§ **ASSIGNMENT**
Retype the data that follows with no alterations, please.

Stored items:

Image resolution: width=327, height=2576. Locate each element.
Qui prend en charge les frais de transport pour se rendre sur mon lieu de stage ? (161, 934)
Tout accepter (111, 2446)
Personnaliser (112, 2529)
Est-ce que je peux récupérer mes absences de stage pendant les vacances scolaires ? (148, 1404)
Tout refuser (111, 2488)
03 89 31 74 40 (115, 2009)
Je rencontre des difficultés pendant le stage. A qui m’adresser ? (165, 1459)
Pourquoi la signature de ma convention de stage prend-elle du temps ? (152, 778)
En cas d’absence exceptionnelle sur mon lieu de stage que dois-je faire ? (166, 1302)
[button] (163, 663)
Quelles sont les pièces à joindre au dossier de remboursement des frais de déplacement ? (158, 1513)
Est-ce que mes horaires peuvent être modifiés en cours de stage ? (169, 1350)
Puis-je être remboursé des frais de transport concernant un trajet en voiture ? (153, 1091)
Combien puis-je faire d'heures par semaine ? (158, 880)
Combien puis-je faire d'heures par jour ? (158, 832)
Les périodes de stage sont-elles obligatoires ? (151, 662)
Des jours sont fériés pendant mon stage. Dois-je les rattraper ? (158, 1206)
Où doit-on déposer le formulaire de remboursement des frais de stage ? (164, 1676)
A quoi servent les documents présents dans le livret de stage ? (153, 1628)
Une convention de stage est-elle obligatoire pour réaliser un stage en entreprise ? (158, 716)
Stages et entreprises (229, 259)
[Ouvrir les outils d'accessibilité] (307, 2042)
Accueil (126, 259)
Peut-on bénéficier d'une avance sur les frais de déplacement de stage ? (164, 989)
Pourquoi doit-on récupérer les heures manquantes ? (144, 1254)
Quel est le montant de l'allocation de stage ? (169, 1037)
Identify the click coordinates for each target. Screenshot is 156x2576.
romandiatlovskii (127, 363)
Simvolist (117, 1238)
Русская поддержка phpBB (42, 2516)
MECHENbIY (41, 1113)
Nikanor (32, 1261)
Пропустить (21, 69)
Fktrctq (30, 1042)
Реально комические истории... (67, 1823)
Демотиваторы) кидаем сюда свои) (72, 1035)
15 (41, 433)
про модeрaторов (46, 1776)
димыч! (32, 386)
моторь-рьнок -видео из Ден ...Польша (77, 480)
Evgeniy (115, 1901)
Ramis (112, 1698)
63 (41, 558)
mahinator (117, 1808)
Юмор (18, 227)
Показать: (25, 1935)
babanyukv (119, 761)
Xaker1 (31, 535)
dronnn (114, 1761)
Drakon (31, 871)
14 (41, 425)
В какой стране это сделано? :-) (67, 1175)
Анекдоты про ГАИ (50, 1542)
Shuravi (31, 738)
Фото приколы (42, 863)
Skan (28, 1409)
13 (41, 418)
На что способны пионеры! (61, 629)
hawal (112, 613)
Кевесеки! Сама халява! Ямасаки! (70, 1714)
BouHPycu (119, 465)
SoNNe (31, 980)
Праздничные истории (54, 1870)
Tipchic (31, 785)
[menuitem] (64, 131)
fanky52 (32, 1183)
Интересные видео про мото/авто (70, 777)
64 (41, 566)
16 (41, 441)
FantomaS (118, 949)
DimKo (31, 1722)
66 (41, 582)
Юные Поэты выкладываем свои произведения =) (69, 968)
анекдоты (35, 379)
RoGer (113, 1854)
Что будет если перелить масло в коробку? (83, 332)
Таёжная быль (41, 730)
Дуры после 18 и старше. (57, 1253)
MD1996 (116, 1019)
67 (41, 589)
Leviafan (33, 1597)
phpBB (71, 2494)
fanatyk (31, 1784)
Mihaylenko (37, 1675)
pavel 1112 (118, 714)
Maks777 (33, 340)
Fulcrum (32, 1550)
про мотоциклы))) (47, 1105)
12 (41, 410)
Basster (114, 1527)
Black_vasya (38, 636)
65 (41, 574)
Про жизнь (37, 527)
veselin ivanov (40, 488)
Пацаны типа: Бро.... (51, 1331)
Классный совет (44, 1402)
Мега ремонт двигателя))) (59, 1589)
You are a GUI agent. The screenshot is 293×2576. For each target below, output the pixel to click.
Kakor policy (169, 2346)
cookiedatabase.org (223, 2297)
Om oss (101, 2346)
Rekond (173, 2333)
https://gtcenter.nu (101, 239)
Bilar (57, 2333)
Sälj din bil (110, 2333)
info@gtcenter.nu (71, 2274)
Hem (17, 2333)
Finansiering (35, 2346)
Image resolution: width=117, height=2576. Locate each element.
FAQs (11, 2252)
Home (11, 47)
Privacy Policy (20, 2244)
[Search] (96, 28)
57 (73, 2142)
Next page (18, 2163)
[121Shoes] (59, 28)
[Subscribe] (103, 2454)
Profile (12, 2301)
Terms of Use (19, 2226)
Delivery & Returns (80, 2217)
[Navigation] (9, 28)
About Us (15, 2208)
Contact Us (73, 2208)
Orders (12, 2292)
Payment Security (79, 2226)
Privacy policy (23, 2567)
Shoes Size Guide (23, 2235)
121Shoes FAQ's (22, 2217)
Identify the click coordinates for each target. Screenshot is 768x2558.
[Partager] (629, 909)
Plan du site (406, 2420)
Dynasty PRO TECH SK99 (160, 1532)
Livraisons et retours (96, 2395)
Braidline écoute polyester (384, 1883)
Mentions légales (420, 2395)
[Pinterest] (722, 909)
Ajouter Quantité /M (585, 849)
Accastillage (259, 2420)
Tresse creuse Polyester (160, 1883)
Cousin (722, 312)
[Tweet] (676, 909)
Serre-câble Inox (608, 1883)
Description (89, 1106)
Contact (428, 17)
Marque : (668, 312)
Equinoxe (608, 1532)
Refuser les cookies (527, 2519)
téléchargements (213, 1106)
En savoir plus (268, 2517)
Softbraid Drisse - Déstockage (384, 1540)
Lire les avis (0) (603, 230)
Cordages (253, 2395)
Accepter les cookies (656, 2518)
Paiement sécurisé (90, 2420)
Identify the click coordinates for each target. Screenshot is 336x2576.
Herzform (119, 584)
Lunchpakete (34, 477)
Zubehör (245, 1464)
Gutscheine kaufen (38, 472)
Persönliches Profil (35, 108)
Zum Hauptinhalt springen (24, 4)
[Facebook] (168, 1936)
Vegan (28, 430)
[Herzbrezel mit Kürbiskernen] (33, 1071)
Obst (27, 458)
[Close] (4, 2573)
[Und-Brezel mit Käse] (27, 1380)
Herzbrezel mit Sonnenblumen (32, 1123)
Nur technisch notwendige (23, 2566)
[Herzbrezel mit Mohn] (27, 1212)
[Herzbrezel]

§ **TASK RESPONSE**
Image resolution: width=327, height=2576. Locate each element.
Qui prend en charge les frais de transport pour se rendre sur mon lieu de stage ? (161, 934)
Tout accepter (111, 2446)
Personnaliser (112, 2529)
Est-ce que je peux récupérer mes absences de stage pendant les vacances scolaires ? (148, 1404)
Tout refuser (111, 2488)
03 89 31 74 40 (115, 2009)
Je rencontre des difficultés pendant le stage. A qui m’adresser ? (165, 1459)
Pourquoi la signature de ma convention de stage prend-elle du temps ? (152, 778)
En cas d’absence exceptionnelle sur mon lieu de stage que dois-je faire ? (166, 1302)
[button] (163, 663)
Quelles sont les pièces à joindre au dossier de remboursement des frais de déplacement ? (158, 1513)
Est-ce que mes horaires peuvent être modifiés en cours de stage ? (169, 1350)
Puis-je être remboursé des frais de transport concernant un trajet en voiture ? (153, 1091)
Combien puis-je faire d'heures par semaine ? (158, 880)
Combien puis-je faire d'heures par jour ? (158, 832)
Les périodes de stage sont-elles obligatoires ? (151, 662)
Des jours sont fériés pendant mon stage. Dois-je les rattraper ? (158, 1206)
Où doit-on déposer le formulaire de remboursement des frais de stage ? (164, 1676)
A quoi servent les documents présents dans le livret de stage ? (153, 1628)
Une convention de stage est-elle obligatoire pour réaliser un stage en entreprise ? (158, 716)
Stages et entreprises (229, 259)
[Ouvrir les outils d'accessibilité] (307, 2042)
Accueil (126, 259)
Peut-on bénéficier d'une avance sur les frais de déplacement de stage ? (164, 989)
Pourquoi doit-on récupérer les heures manquantes ? (144, 1254)
Quel est le montant de l'allocation de stage ? (169, 1037)
Identify the click coordinates for each target. Screenshot is 156x2576.
romandiatlovskii (127, 363)
Simvolist (117, 1238)
Русская поддержка phpBB (42, 2516)
MECHENbIY (41, 1113)
Nikanor (32, 1261)
Пропустить (21, 69)
Fktrctq (30, 1042)
Реально комические истории... (67, 1823)
Демотиваторы) кидаем сюда свои) (72, 1035)
15 (41, 433)
про модeрaторов (46, 1776)
димыч! (32, 386)
моторь-рьнок -видео из Ден ...Польша (77, 480)
Evgeniy (115, 1901)
Ramis (112, 1698)
63 (41, 558)
mahinator (117, 1808)
Юмор (18, 227)
Показать: (25, 1935)
babanyukv (119, 761)
Xaker1 (31, 535)
dronnn (114, 1761)
Drakon (31, 871)
14 (41, 425)
В какой стране это сделано? :-) (67, 1175)
Анекдоты про ГАИ (50, 1542)
Shuravi (31, 738)
Фото приколы (42, 863)
Skan (28, 1409)
13 (41, 418)
На что способны пионеры! (61, 629)
hawal (112, 613)
Кевесеки! Сама халява! Ямасаки! (70, 1714)
BouHPycu (119, 465)
SoNNe (31, 980)
Праздничные истории (54, 1870)
Tipchic (31, 785)
[menuitem] (64, 131)
fanky52 (32, 1183)
Интересные видео про мото/авто (70, 777)
64 (41, 566)
16 (41, 441)
FantomaS (118, 949)
DimKo (31, 1722)
66 (41, 582)
Юные Поэты выкладываем свои произведения =) (69, 968)
анекдоты (35, 379)
RoGer (113, 1854)
Что будет если перелить масло в коробку? (83, 332)
Таёжная быль (41, 730)
Дуры после 18 и старше. (57, 1253)
MD1996 (116, 1019)
67 (41, 589)
Leviafan (33, 1597)
phpBB (71, 2494)
fanatyk (31, 1784)
Mihaylenko (37, 1675)
pavel 1112 (118, 714)
Maks777 (33, 340)
Fulcrum (32, 1550)
про мотоциклы))) (47, 1105)
12 (41, 410)
Basster (114, 1527)
Black_vasya (38, 636)
65 (41, 574)
Про жизнь (37, 527)
veselin ivanov (40, 488)
Пацаны типа: Бро.... (51, 1331)
Классный совет (44, 1402)
Мега ремонт двигателя))) (59, 1589)
You are a GUI agent. The screenshot is 293×2576. For each target below, output the pixel to click.
Kakor policy (169, 2346)
cookiedatabase.org (223, 2297)
Om oss (101, 2346)
Rekond (173, 2333)
https://gtcenter.nu (101, 239)
Bilar (57, 2333)
Sälj din bil (110, 2333)
info@gtcenter.nu (71, 2274)
Hem (17, 2333)
Finansiering (35, 2346)
Image resolution: width=117, height=2576. Locate each element.
FAQs (11, 2252)
Home (11, 47)
Privacy Policy (20, 2244)
[Search] (96, 28)
57 (73, 2142)
Next page (18, 2163)
[121Shoes] (59, 28)
[Subscribe] (103, 2454)
Profile (12, 2301)
Terms of Use (19, 2226)
Delivery & Returns (80, 2217)
[Navigation] (9, 28)
About Us (15, 2208)
Contact Us (73, 2208)
Orders (12, 2292)
Payment Security (79, 2226)
Privacy policy (23, 2567)
Shoes Size Guide (23, 2235)
121Shoes FAQ's (22, 2217)
Identify the click coordinates for each target. Screenshot is 768x2558.
[Partager] (629, 909)
Plan du site (406, 2420)
Dynasty PRO TECH SK99 (160, 1532)
Livraisons et retours (96, 2395)
Braidline écoute polyester (384, 1883)
Mentions légales (420, 2395)
[Pinterest] (722, 909)
Ajouter Quantité /M (585, 849)
Accastillage (259, 2420)
Tresse creuse Polyester (160, 1883)
Cousin (722, 312)
[Tweet] (676, 909)
Serre-câble Inox (608, 1883)
Description (89, 1106)
Contact (428, 17)
Marque : (668, 312)
Equinoxe (608, 1532)
Refuser les cookies (527, 2519)
téléchargements (213, 1106)
En savoir plus (268, 2517)
Softbraid Drisse - Déstockage (384, 1540)
Lire les avis (0) (603, 230)
Cordages (253, 2395)
Accepter les cookies (656, 2518)
Paiement sécurisé (90, 2420)
Identify the click coordinates for each target. Screenshot is 336x2576.
Herzform (119, 584)
Lunchpakete (34, 477)
Zubehör (245, 1464)
Gutscheine kaufen (38, 472)
Persönliches Profil (35, 108)
Zum Hauptinhalt springen (24, 4)
[Facebook] (168, 1936)
Vegan (28, 430)
[Herzbrezel mit Kürbiskernen] (33, 1071)
Obst (27, 458)
[Close] (4, 2573)
[Und-Brezel mit Käse] (27, 1380)
Herzbrezel mit Sonnenblumen (32, 1123)
Nur technisch notwendige (23, 2566)
[Herzbrezel mit Mohn] (27, 1212)
[Herzbrezel]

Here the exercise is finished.